Aun así, Stalin no cejó en los intentos de buscar un contacto especial y, según muchos indicios, se apoyó en Radek. Si es que Radek fue, efectivamente, esa persona a la que Twardowski llama en sus comunicaciones “nuestro amigo soviético”, él fue quien le abrió las puertas de la política exterior soviética a Viacheslav Molotov. Stalin necesitaba organizar algo en reparación por la fallida entrevista Hitler-Krestinsky; y ese algo, probablemente, muñido por Radek, fue una entrevista en Moscú entre el embajador Dirksen y alguien de cuyas fidelidad y confianza estalinistas no cupiese dudar.
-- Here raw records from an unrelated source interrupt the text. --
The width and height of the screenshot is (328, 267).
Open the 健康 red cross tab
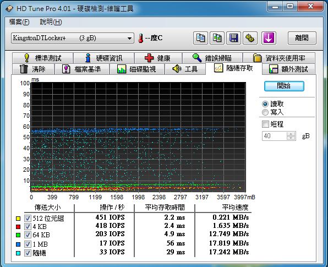point(158,58)

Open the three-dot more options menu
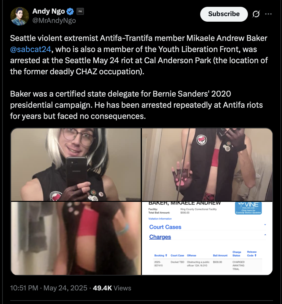pyautogui.click(x=268, y=14)
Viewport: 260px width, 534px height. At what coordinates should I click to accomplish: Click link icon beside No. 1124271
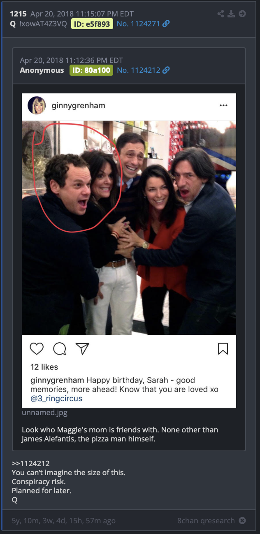coord(166,24)
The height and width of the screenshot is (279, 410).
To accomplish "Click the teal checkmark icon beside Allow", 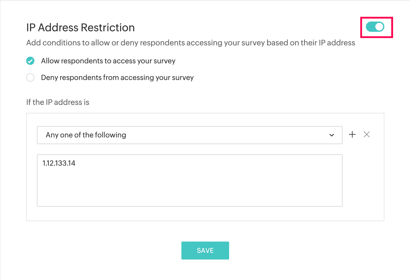I will point(30,61).
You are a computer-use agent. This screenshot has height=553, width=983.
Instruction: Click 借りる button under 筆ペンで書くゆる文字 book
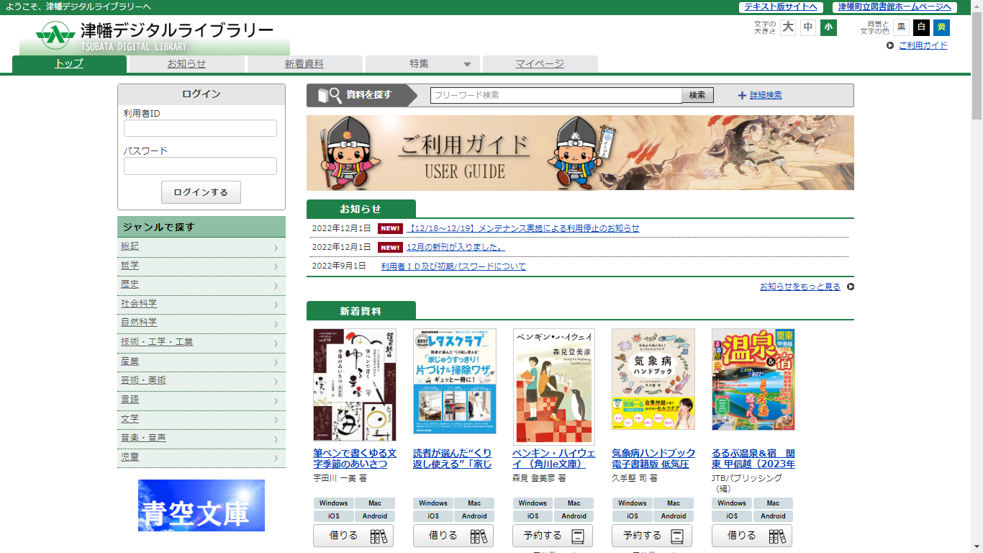coord(353,536)
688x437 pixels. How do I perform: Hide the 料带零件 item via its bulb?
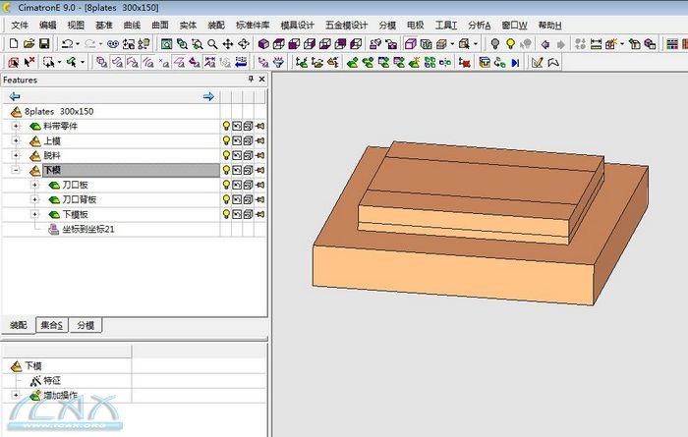[x=226, y=127]
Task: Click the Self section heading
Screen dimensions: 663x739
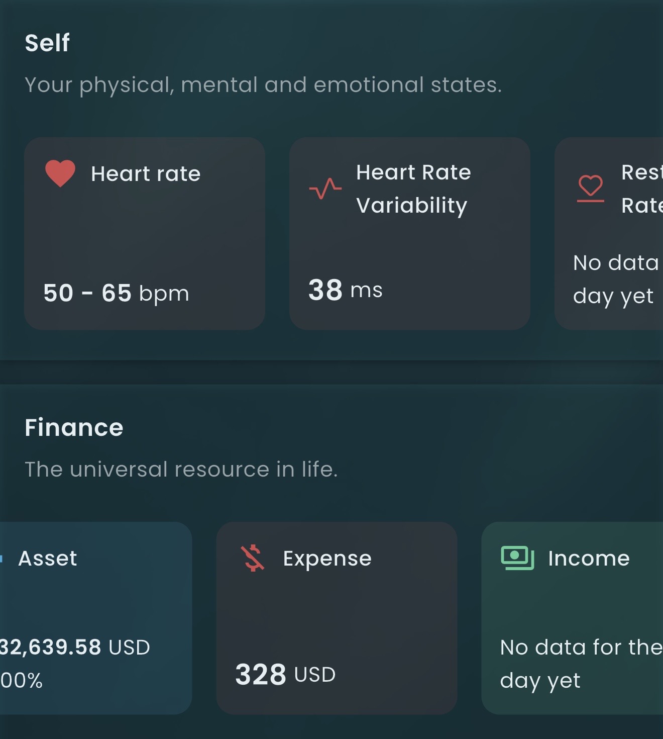Action: [x=47, y=43]
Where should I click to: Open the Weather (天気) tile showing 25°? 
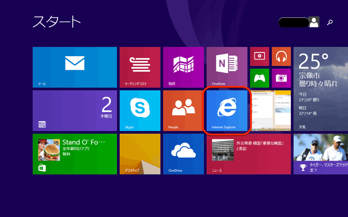pyautogui.click(x=321, y=89)
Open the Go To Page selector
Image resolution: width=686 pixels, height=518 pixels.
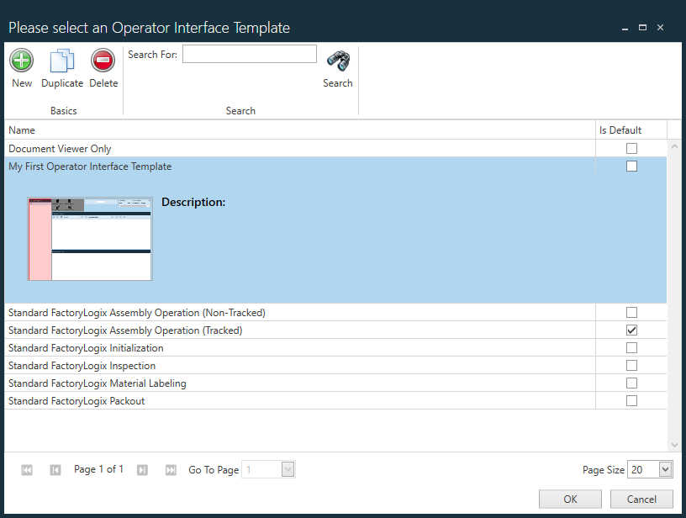coord(286,469)
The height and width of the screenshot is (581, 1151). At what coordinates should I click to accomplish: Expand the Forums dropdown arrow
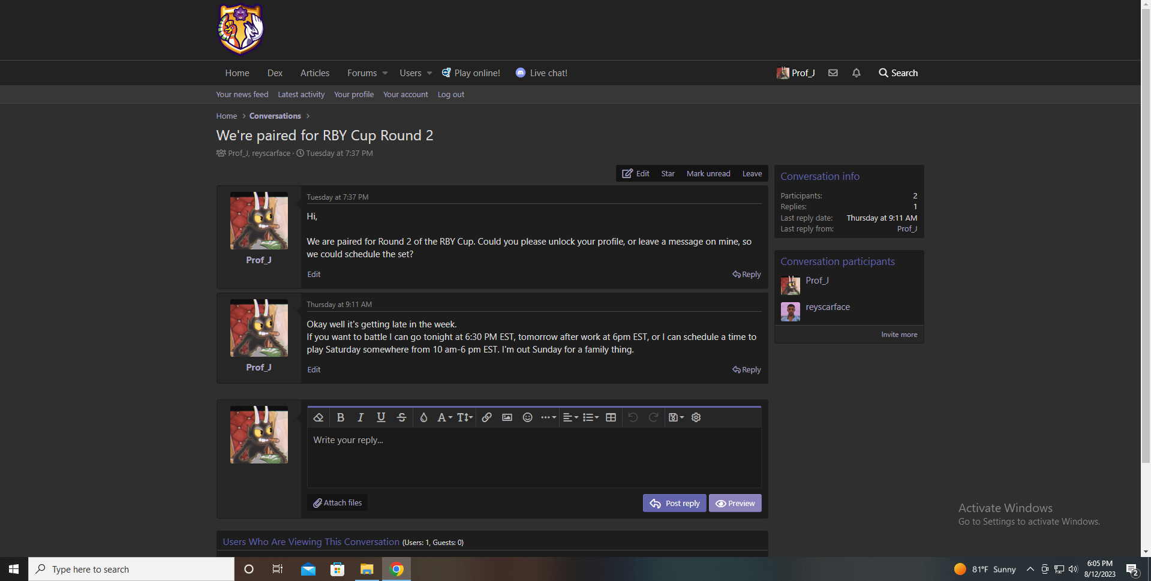[x=385, y=73]
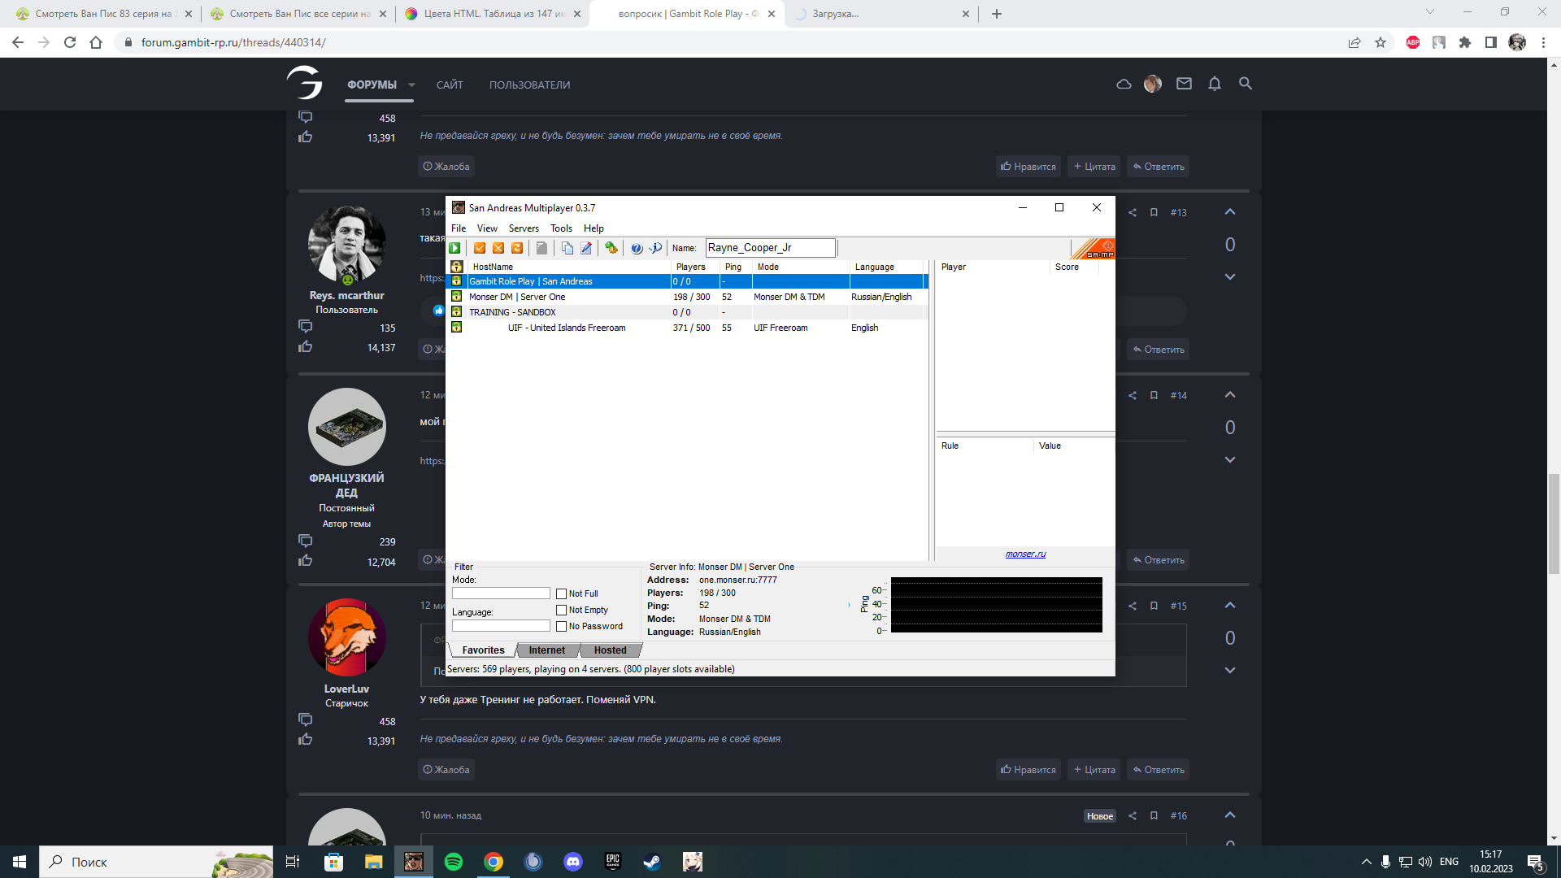Open the Servers menu
This screenshot has height=878, width=1561.
click(524, 228)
Ese alguien habría de ser Molotov. La entrevista tendría lugar ya con Dirksen en otro destino (sustituido por Rudolf Nadolny, lo cual era en sí toda una declaración de proclividad prosoviética por parte de los alemanes) y con Litvinov a punto de marcharse a Washington.

El 24 de octubre, Twardowski le escribe a Dirksen (que estaba en Alemania) que el amigo soviético le había dicho el día anterior que los temas estaban mejor que nunca entre Moscú y Berlín y que, por lo tanto, la entrevista del exembajador debería servir para mejorar todavía más el ambiente. Radek sugería que, tras la entrevista, Narodny firmase un protocolo con los soviéticos que “enterrase el hacha de guerra para siempre”. Molotov, que tenía que viajar a Turquía, se las arregló para no ir, y ofreció su mediación. El 28 de octubre, Litvinov partió hacia Washington; el 29, Dirksen estaba en Moscú para su entrevista. Aunque no hay mucha información del encuentro Molotov-Dirksen, todos los indicios son de que echaron un polvo épico.